March 9, 2023 grimmfest

Even if you don’t know his name, have never read one of his books or short stories, you know his work. Founder of the film marketing company The Creative Partnership, he was responsible for the tagline on the ALIEN poster, “In Space, No-one Can Hear You Scream!” Even so, Christopher Fowler, who died on March 2nd at the far-too-young age of 69, was one of those favourite writers of mine who I somehow never thought of when people ask me to name my favourite writers, a thought which shames me more than ever now that he is gone. He could always be guaranteed to hook my attention from page one, a writer whose novels and short stories and essays were always a pleasure to read; entertaining, gripping, fiendishly plotted, packed with head-spinning high concepts, bizarre black comedy, sudden bouts of gleeful, brutal cruelty, mischievous mordant wit, sly satiric bite, and a tremendous sense of affection and compassion for his characters, and for the eccentricities and oddities of the world and the people in it.

He was a writer of remarkable inventiveness and versatility, whose more fantastic and outrageous elements were always grounded in a strong sense of reality; usually that of his beloved home city of London, in many respects the leading character in much of his fiction. His work tended to bounce between genres, incorporating elements of horror, crime drama, psychological thriller, fantasy and fable, always leavened with oddball humour, a strong sense of irony, his love of London lore, and a steely, unblinking eye when it came to skewering his targets.
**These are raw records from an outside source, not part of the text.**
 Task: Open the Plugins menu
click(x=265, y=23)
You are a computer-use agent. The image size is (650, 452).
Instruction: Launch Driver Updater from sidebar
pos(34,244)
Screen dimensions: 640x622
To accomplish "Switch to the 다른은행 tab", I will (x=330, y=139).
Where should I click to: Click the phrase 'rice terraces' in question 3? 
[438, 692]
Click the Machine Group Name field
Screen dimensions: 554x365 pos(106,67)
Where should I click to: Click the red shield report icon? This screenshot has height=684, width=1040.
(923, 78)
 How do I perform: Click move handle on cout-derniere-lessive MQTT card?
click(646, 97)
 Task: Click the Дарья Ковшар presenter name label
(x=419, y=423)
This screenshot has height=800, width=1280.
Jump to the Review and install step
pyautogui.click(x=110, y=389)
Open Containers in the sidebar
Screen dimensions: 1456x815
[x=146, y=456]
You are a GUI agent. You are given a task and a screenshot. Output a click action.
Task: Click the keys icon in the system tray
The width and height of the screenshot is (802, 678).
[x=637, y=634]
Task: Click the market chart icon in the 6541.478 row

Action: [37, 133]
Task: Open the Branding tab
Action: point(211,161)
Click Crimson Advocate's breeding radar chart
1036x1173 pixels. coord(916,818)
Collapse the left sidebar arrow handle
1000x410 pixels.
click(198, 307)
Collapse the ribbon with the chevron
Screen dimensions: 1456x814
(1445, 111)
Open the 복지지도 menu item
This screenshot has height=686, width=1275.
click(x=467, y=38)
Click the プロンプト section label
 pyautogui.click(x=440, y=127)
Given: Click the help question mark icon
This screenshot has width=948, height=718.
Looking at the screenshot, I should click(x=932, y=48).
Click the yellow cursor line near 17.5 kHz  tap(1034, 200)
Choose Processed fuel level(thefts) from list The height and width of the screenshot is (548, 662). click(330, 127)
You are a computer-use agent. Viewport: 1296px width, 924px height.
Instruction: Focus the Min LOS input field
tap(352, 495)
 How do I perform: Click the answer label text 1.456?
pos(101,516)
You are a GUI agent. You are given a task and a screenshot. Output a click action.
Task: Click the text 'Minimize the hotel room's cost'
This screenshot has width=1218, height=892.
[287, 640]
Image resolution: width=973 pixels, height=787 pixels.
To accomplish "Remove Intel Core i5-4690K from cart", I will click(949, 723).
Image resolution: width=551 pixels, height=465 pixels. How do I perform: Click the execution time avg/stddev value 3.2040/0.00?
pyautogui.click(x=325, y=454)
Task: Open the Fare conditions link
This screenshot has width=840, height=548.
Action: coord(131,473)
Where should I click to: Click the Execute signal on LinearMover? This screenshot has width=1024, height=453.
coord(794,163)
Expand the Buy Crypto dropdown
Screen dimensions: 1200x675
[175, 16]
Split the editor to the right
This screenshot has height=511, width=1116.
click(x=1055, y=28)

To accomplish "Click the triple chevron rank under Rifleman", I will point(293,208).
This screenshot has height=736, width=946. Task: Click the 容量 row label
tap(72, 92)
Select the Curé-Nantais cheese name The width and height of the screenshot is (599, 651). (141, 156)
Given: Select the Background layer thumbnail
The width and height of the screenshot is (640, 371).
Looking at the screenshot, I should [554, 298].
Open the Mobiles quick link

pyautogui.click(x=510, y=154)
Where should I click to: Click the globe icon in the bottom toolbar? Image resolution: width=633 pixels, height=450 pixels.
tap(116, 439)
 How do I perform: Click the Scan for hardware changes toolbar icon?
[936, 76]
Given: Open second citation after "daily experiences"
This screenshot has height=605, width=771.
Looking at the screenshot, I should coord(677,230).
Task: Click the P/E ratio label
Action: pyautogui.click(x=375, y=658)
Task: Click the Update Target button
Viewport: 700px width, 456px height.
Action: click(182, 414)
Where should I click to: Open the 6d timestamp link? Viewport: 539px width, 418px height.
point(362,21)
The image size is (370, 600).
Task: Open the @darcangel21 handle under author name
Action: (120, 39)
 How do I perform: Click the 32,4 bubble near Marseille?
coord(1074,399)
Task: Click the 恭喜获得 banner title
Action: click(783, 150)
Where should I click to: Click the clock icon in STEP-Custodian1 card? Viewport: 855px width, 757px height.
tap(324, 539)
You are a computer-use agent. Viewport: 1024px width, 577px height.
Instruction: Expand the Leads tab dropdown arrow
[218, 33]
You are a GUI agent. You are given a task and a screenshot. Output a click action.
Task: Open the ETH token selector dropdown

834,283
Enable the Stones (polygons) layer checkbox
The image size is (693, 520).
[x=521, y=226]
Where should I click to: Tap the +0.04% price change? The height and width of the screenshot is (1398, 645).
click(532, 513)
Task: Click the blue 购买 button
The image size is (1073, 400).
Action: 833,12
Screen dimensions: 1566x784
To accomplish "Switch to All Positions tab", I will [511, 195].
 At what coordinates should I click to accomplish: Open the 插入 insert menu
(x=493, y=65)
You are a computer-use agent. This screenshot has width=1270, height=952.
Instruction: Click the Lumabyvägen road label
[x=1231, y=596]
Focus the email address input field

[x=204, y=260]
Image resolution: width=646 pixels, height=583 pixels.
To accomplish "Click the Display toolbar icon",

He fused zombie novel with social satire and a grimly hilarious study of psychological meltdown in SOHO BLACK, reworked Faust amid 90s London Yuppies in SPANKY, and melded psychogeography with a breakneck race-against-time thriller in DISTURBIA. But he’s always going to be best known as the creator of Bryant & May, his improbably aged detective duo, recurring figures in his fiction, even before they featured in their own series of novels, who serve both as an homage to, and a deconstruction and reinvention of, the golden age of “cosy” crime fiction (and are not really in any way “cosy” at all).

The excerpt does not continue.